We have now 4 large machines handling 1/6th of the load similarly 4 data nodes of 4.6.2 version and we did not see file descriptors climbing there , so it has something to do with 5.9 version itself ..
Can someone please confirm next course of action in this case ?
Looking forward to your response.
Thanks,
Raj
Created 03-20-2017 03:20 PM
We have the same issue.
We upgraded from 2.6.0 CDH 5.7.6 to 2.6.0 CDH 5.9.1.
Since then, our data nodes have been leaking open file descriptors to block .meta files.
We didn't have any issues before the upgrade.
The screen shot attached shows the change in behavior after the upgrade for one of our data nodes.

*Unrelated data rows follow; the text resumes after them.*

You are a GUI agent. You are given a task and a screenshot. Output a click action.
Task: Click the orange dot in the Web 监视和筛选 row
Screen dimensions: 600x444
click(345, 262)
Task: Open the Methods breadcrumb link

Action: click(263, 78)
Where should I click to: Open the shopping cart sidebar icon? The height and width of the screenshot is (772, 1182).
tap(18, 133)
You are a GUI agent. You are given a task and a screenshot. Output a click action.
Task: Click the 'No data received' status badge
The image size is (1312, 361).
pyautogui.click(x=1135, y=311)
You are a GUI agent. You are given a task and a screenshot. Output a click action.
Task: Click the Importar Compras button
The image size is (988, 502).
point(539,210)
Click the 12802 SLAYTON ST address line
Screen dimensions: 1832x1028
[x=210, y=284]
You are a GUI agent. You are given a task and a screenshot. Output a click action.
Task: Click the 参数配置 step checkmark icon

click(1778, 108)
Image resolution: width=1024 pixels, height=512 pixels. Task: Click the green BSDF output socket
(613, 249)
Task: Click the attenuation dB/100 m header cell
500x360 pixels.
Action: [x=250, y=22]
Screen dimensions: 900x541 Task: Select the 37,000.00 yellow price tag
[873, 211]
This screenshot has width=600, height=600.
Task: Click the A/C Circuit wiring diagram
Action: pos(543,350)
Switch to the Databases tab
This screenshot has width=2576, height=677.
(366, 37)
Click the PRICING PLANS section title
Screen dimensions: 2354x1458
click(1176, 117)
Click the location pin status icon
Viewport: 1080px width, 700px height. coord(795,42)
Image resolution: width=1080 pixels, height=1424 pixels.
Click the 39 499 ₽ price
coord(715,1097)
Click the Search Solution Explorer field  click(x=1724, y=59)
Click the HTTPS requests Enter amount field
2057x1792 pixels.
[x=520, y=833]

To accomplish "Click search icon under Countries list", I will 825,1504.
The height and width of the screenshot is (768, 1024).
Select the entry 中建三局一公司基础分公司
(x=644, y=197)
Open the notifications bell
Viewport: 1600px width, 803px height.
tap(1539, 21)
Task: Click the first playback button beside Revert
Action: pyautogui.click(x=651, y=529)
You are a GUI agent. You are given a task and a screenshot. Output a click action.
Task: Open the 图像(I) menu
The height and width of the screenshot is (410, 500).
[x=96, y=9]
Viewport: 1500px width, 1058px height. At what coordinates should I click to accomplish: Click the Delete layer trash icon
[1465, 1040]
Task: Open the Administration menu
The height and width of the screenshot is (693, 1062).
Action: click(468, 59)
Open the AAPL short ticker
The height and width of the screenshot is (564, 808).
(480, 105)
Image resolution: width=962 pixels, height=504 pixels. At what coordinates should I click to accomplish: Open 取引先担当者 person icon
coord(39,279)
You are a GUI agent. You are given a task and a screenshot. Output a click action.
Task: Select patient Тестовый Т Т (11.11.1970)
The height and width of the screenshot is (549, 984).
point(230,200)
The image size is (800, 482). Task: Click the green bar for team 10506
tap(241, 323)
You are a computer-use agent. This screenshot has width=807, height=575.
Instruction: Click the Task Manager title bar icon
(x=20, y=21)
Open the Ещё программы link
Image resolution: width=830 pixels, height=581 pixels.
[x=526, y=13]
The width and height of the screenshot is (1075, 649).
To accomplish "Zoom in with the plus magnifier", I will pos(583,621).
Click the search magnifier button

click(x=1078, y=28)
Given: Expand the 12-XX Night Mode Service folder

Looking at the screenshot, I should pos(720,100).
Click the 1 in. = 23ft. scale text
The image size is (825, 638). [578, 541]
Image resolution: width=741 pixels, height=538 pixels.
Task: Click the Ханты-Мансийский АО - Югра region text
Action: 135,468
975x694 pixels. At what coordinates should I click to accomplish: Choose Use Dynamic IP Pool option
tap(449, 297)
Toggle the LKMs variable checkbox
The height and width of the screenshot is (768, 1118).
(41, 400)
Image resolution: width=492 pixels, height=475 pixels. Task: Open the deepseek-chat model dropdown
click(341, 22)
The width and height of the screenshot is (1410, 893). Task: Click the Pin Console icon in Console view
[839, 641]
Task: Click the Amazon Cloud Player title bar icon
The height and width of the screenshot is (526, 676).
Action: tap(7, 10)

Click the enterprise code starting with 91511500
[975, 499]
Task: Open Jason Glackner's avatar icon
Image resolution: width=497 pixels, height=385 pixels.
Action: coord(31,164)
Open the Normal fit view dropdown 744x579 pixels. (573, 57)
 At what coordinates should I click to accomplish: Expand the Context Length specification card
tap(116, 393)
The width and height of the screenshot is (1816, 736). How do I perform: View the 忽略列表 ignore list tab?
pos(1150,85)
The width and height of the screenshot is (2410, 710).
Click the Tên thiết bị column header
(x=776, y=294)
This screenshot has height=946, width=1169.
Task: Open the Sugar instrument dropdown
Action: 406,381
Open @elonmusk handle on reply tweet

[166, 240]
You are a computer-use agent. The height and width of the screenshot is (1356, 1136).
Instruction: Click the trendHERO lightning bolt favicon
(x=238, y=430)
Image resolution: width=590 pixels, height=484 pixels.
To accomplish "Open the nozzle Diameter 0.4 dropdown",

The drop downs occur when we restart the HDFS service.
Created 03-21-2017 05:53 AM
Downgrading from 2.6.0-cdh5.9.1 back to 2.6.0-cdh5.8.4 looks to have fixed the problem.
Our HDFS is back to being usable and stable.
Created 03-21-2017 11:31 AM
Hi nmous,
How did you downgrade from 5.9 to 5.8.4 ? Can you please tell me is there's a link for the documentation ?
Looking forward to your response.
Thanks, Raj
Created 03-22-2017 07:57 AM
We are only runnng hdfs, so we only need to upgrade that.
Since it was a dev environment, we shut all of hdfs down, download
hadoop-2.6.0-cdh5.8.4.tar.gz from http://archive.cloudera.com/cdh5/cdh/5/
and run with that.
(We are actually running with hdfs on mesos, so the artifacts get packaged up into an uberjar with the mesos executor, but there's no real magic there. I think it just uses the stuff in hadoop/common and hadoop/hdfs and some of the run scripts.)